En primer lugar, tal y como afirman Duran y Huerta (2008), existen diversos tipos de tutoría entre iguales. Entre ellos, podemos encontrar:
- Tutoría entre alumnos de diferentes edades: En este caso, los alumnos son de edades y, por tanto, niveles educativos diferentes donde, los de cursos superiores actuarían como tutores de los alumnos de niveles
inferiores. Esta práctica también suele ser habitual para actividades en gran grupo como lectura de cuentos, representación de dramatizaciones, etc.
- Tutoría entre alumnos de la misma edad o curso escolar: Los alumnos tienen la misma edad y forma parte del mismo grupo de alumnos, aunque también se puede plantear entre alumnos de diferentes clases de un mismo nivel.
o Tutorías de rol fijo: Los alumnos poseen roles estables, es decir, el tutor y el tutorado siempre tienen ese papel asignado. En este caso, ambos alumnos deben poseer un distinto nivel curricular con respecto al contenido que se pretende enseñar a fin de que el tutor pueda cumplir de forma efectiva con su rol y el tutorado adquiera los contenidos que se pretenden.
o Tutorías recíprocas: Los papeles de tutor y tutorado se van intercambiando entre los alumnos, existiendo un nivel curricular similar entre ambos, pudiendo profundizar de modo más equitativo en sus conocimientos.
No obstante, y tomando como referencia el término tutoría entre iguales en su sentido más amplio, hay autores como Pujol (2006) que presentan modelos de tutoría no solo entre niños, sino también entre familias-niños e incluso entre profesores y centros, ya que las aportaciones que esto puede suponer para el proceso de enseñanza y aprendizaje son muchísimas también.

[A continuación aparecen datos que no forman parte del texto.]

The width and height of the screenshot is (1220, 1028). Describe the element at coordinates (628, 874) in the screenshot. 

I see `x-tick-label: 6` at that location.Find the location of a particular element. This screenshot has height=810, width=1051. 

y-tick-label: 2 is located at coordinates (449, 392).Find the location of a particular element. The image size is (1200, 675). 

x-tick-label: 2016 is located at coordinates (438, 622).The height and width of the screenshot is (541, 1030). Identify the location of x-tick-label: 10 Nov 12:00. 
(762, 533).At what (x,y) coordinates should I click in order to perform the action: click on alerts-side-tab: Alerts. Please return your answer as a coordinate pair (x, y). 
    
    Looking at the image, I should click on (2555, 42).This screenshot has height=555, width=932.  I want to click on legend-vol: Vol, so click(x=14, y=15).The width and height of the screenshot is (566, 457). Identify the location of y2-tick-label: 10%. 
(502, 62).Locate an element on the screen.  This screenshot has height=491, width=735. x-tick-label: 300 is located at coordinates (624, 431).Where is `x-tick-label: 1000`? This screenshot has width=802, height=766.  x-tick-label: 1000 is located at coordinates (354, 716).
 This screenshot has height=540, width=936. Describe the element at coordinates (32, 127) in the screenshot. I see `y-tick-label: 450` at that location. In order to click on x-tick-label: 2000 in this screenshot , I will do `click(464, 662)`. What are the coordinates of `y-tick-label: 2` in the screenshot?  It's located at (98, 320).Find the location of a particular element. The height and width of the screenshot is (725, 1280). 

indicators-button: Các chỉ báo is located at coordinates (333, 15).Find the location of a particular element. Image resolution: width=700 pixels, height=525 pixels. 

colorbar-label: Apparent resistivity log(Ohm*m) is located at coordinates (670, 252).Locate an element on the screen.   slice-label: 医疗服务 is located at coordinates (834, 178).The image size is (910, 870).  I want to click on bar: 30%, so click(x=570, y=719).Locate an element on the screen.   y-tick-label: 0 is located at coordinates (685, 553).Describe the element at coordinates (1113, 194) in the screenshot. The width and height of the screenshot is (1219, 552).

Una vez que se ha aclarado el término tutorización entre iguales y se han analizado algunas de las ventajas y aplicaciones prácticas que este presenta, se pasa a concluir y establecer las referencias bibliográficas utilizadas a lo largo del mismo.
CONCLUSIÓN
Una vez definido en qué consiste la tutorización entre iguales y las ventajas que esta aporta al aula de Educación Infantil, se puede concluir que estos datos avalan la necesidad de instaurar esta metodología de trabajo en nuestras aulas. Cierto es que, en esta etapa, se debe realizar una adaptación a las características y necesidades del alumnado y que no siempre será posible aplicarla. No obstante, merece la pena hacer un esfuerzo para ello, pues los resultados posteriores son excepcionales.
Tal y como se ha especificado anteriormente, la tutorización entre iguales resulta una práctica muy enriquecedora para el alumnado, ya que los beneficios, tanto para tutor como de tutorado, son diversos, ayudándoles a desarrollar actitudes y habilidades que les permiten participar de una sociedad más democrática, algo verdaderamente necesario en el contexto en el que nos encontramos.
Para terminar, se destacan las palabras del ilustre Henry Ford, quien define muy bien en una frase el sentido general de la tutorización entre iguales, afirmando que “Juntarse es un comienzo. Seguir juntos es un progreso. Trabajar juntos es un éxito”.